--- EXTRACT PROVIDED ---

--------------------

Export of services and FIRC


  • Contents

During the adjudication of SCN, with respec to to export of services, assesee submitted the forein inward remittance advice from the bank as proof of receipt of consideration in foreign currency. However department rejected the advice on following grounds -

1. These were just advice and not certificate (ie FIRC was not in a proper format)

2. inward remittance advice does not prescribed purpose of receipt

Now when we contatced our bankers to isssue Foreign Inward Remittance Certificate (instead of advice), we are told that, banks has stopeed issuing FIRC ( for other than FDI) from 2016 and now only advices are issued.

My question -

In our view, no specific format of FIRC has been prescribed under services rules/finance act 1994. what is necessary is to proov receipt of foreign currency.

Can department still challenge the export of services for not submitting FIRC in proper format ???

Posts / Replies

Showing Replies 1 to 16 of 16 Records

Page: 1


1 Dated: 17-3-2023
By:- Sadanand Bulbule

Dear Sir

1. In terms of Section 2[6] of the IGST Act, the following ingredients shall be satisfactorily fulfilled to qualify as "export of services"

--------------------

--- DATA EXTRACT ---

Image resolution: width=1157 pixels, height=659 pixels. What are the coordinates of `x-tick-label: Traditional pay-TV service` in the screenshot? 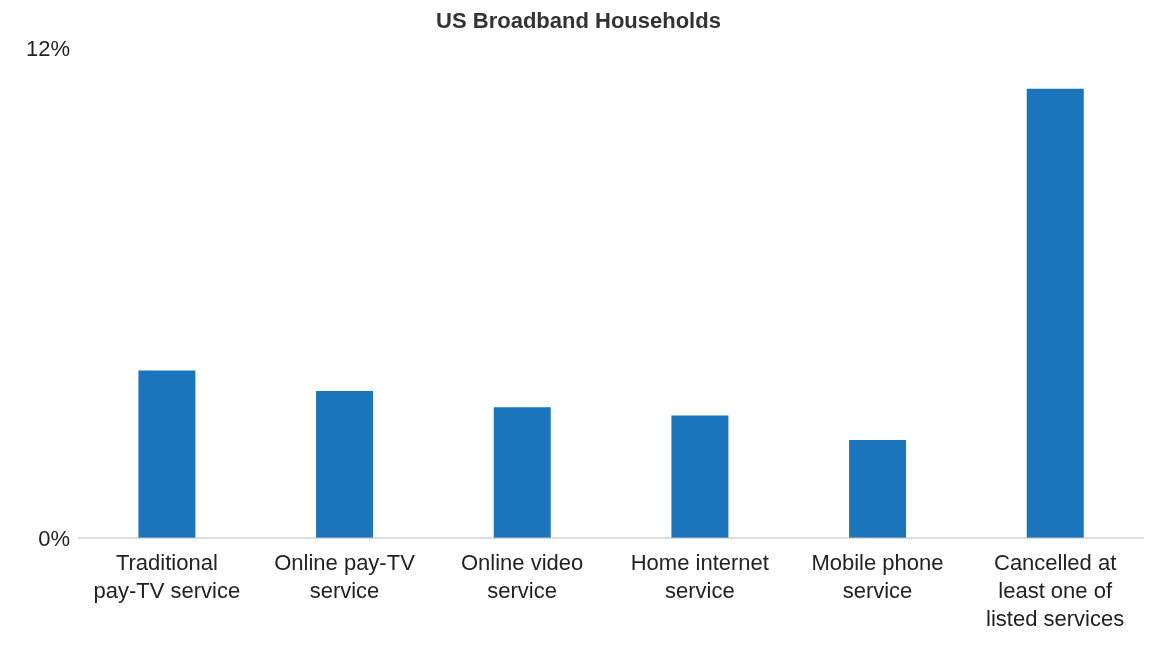 It's located at (167, 576).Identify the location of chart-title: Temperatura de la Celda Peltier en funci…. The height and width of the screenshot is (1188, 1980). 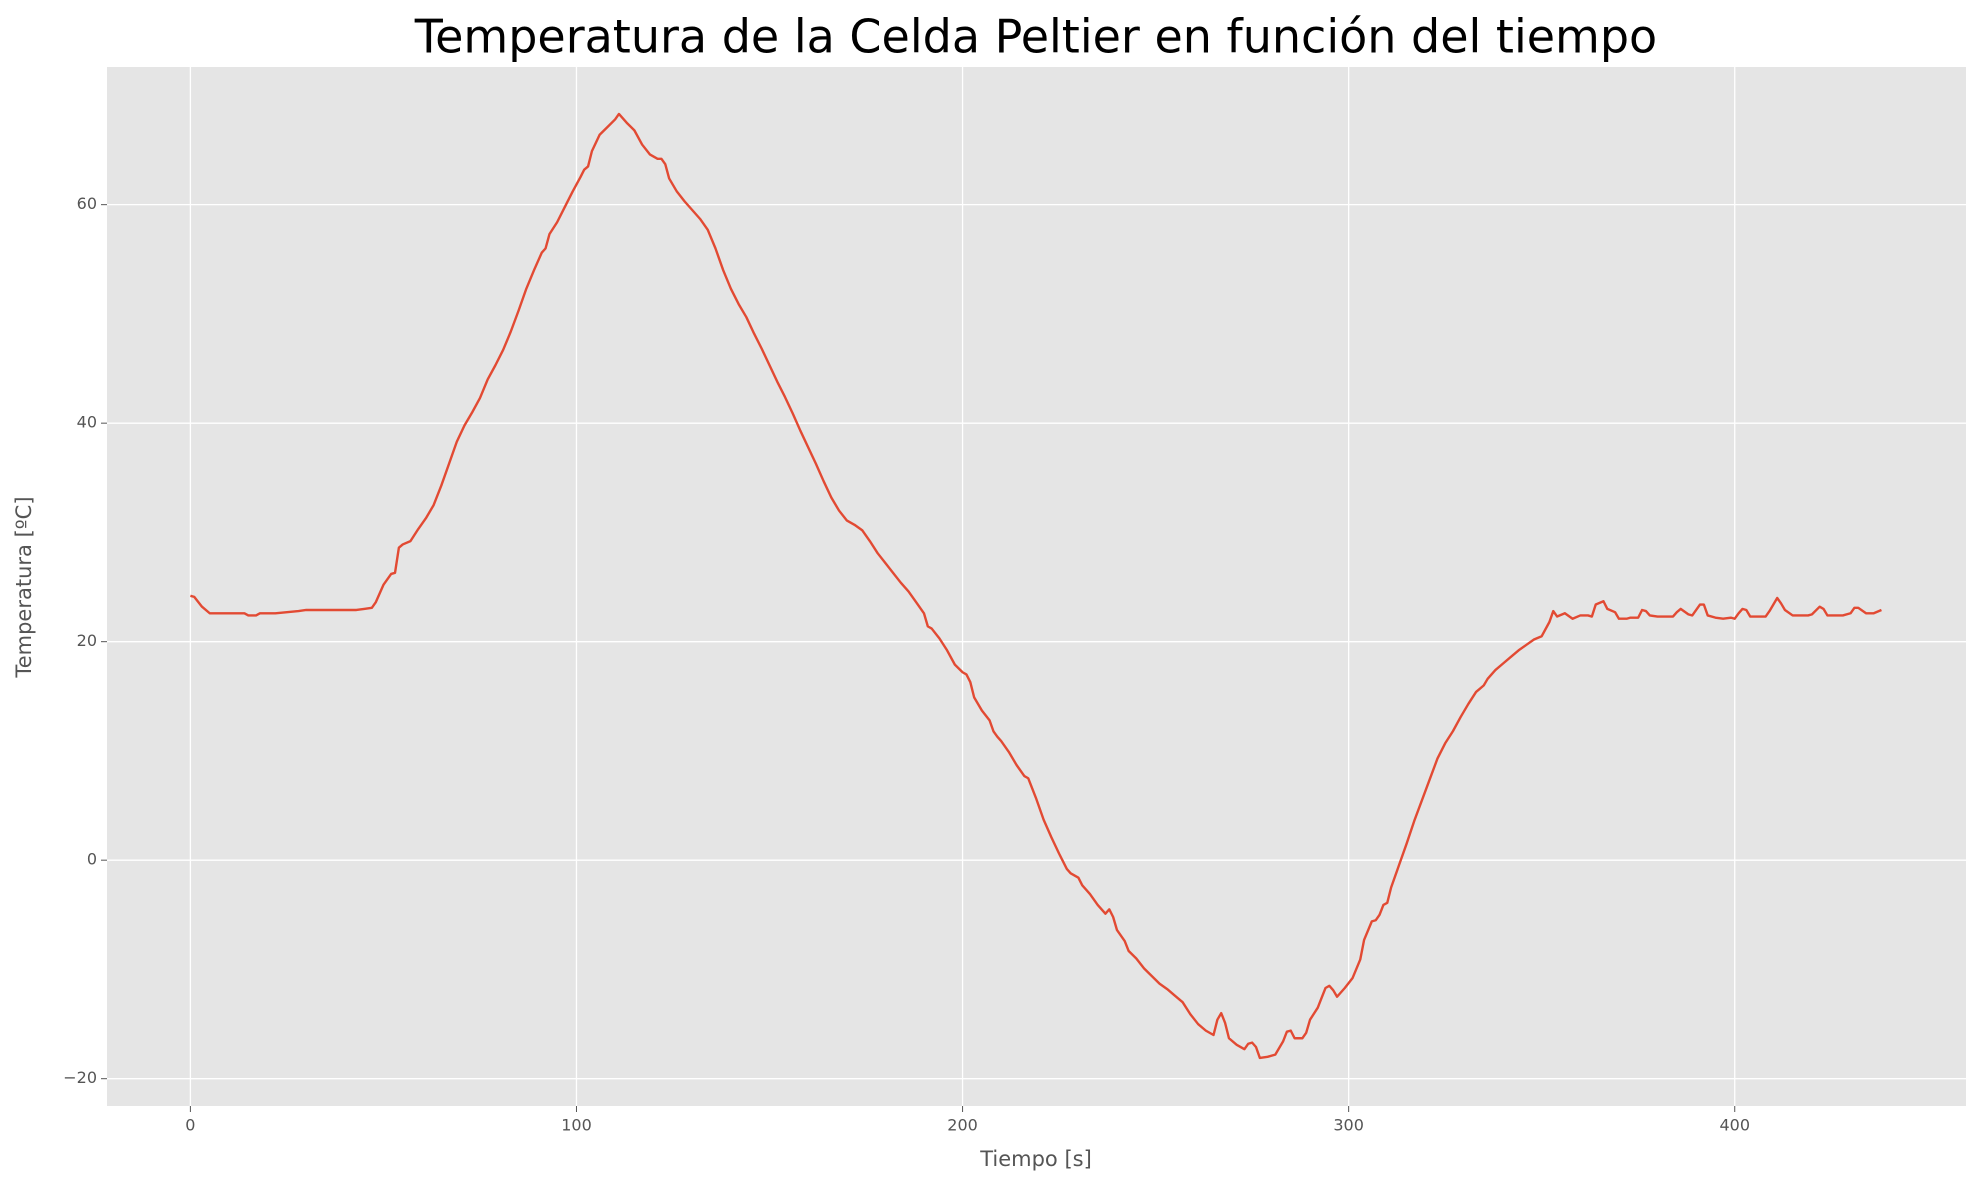
(1036, 37).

--------------------

--- THINGS TO DO ---
(a) Using the extract on export of services and FIRC, answer these questions, one per line:
(i) What did the assessee submit as proof of receipt of consideration in foreign currency?
(ii) From which year, according to the bankers, have banks stopped issuing FIRC for cases other than FDI?
(iii) Which section of which act does the first reply cite for the ingredients of "export of services"?
(b) Extend the extract on export of services and FIRC, continuing after its last sentence.

--- OUTPUTS IN ORDER ---
(a)
(i) The foreign inward remittance advice from the bank.
(ii) 2016.
(iii) Section 2[6] of the IGST Act.

(b)
(i) the supplier of service is located in India;

(ii) the recipient of service is located outside India;

(iii) the place of supply of service is outside India;

(iv) the payment for such service has been received by the supplier of service in convertible foreign exchange or in Indian rupees wherever permitted by the Reserve Bank of India;

(v) the supplier of service and the recipient of service are not merely establishments of a distinct person in accordance with Explanation 1 in section 8;

2. Now coming back to the specific issue of insisting for FIRC, it is true that the Banks have stopped issuing such certificates. Alternatively it is enough to properly substantiate the receipt of convertible foreign exchange based on Bank Advice. The Audit Authority cannot insist for what is not available. In case of any tangible doubts, it can double check the facts with the Bankers. On this count alone, it cannot disapprove the fact of 'export of services' merely on outdated deficiency of format [FIRC] which is not prescribed under the GST Act. Assuming that you have fulfilled the above ingredients to the satisfaction of law , the onus lies on the Authority to disprove the fact of export of services.

3. It is needless to mention that, facts are older than laws and remain fresh as bloomed flowers when put to litmus test. So facts are not going to magically disappear as assumed by the Authority. They not only survive but also prevail for ages. Law is prone to interpretation in wishful manner but not the facts.


2 Dated: 17-3-2023
By:- Sadanand Bulbule

Further to my reply, please find the following additional information on the subject issue:

A Foreign Inward Remittance Certificate (FIRC) is a document that acts as proof of a foreign transfer to India.

According to guidelines from the Reserve Bank of India (RBI) and letters circulated by FEDAI (Foreign Exchange Dealers Association in India), the following 2 documents can be issued by A.D (Authorized Dealer) Category I banks in India as proof of foreign transfers to India.

Physical Foreign Inward Remittance Certificate (FIRC)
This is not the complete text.